(Provided records)
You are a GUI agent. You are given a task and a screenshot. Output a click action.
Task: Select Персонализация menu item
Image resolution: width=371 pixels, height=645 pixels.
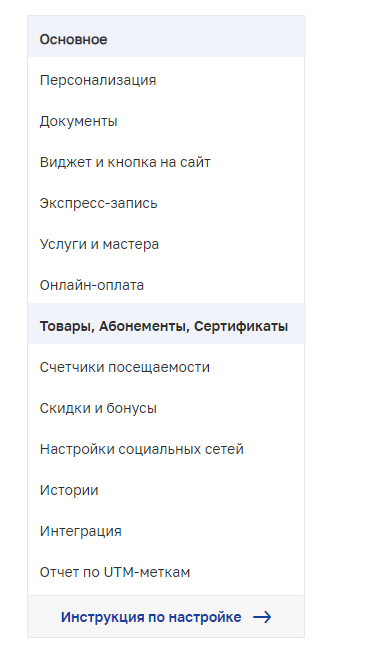pos(166,80)
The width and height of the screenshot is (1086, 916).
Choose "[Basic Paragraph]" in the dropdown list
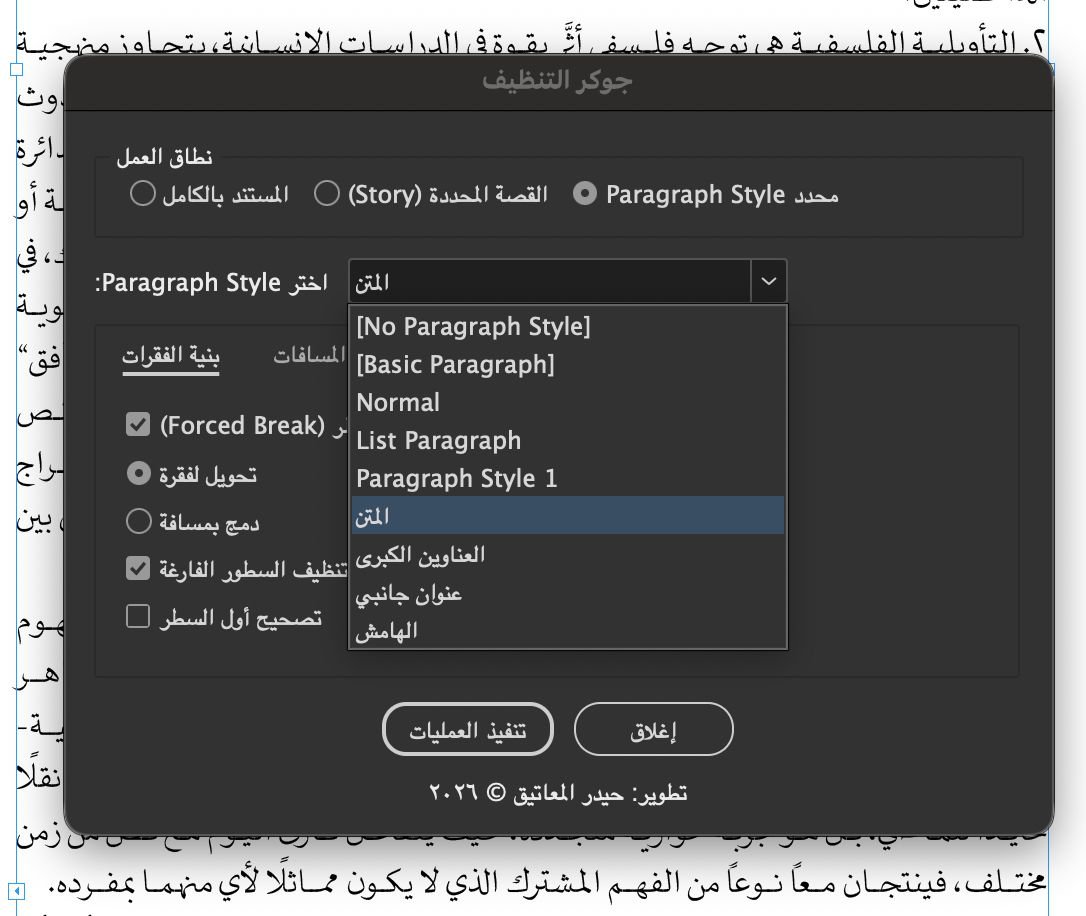[456, 364]
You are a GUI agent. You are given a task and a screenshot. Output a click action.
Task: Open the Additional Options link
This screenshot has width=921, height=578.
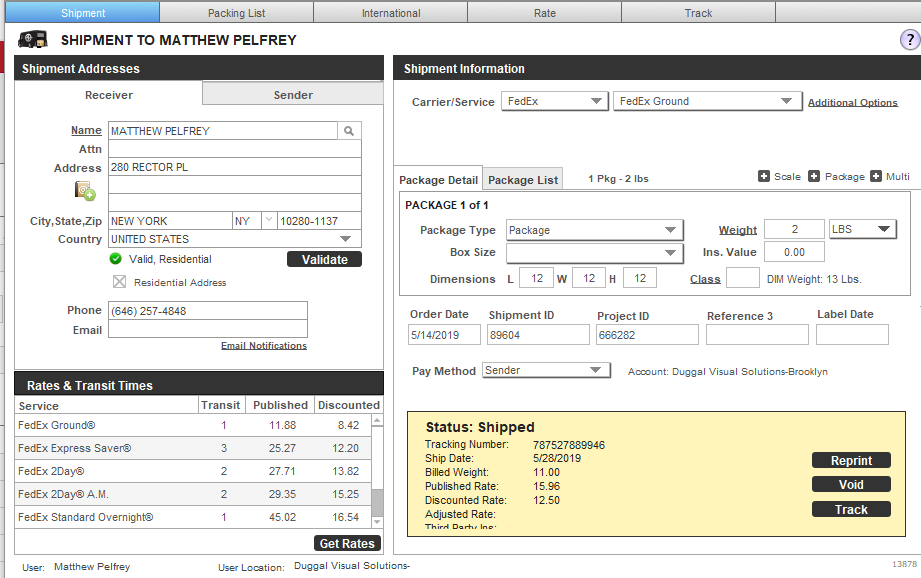853,102
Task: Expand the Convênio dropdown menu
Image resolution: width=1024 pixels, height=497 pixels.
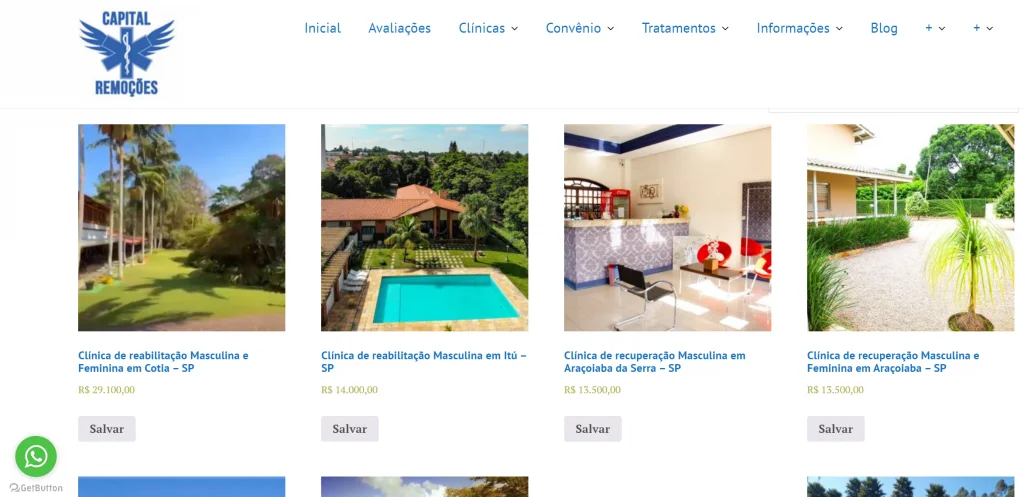Action: pyautogui.click(x=580, y=28)
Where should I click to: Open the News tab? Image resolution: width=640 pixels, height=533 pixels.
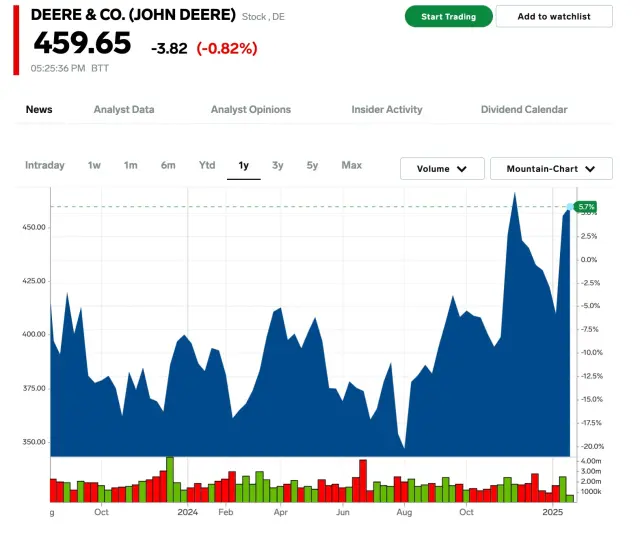coord(39,110)
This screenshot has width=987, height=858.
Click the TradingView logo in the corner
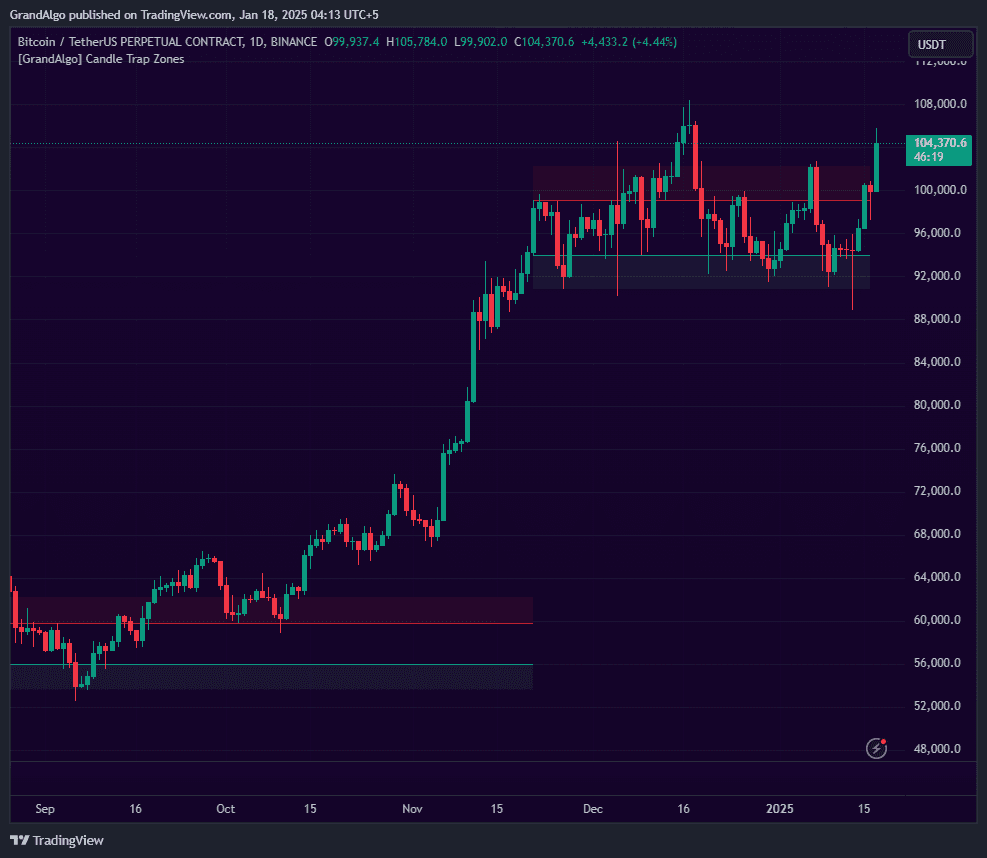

(Work instructions)
Please output every record above exactly. Leave the pictures out.

(Task answer)
You are a GUI agent. You are given a task and a screenshot. Output a click action.
Task: Select Персонализация menu item
Image resolution: width=371 pixels, height=645 pixels.
pos(166,80)
The width and height of the screenshot is (1086, 916).
Choose "[Basic Paragraph]" in the dropdown list
[456, 364]
You are a GUI agent. You are given a task and a screenshot. Output a click action.
Task: Open the Additional Options link
This screenshot has width=921, height=578.
853,102
Task: Expand the Convênio dropdown menu
Image resolution: width=1024 pixels, height=497 pixels.
Action: pyautogui.click(x=580, y=28)
Where should I click to: Open the News tab? Image resolution: width=640 pixels, height=533 pixels.
coord(39,110)
This screenshot has width=987, height=858.
Click the TradingView logo in the corner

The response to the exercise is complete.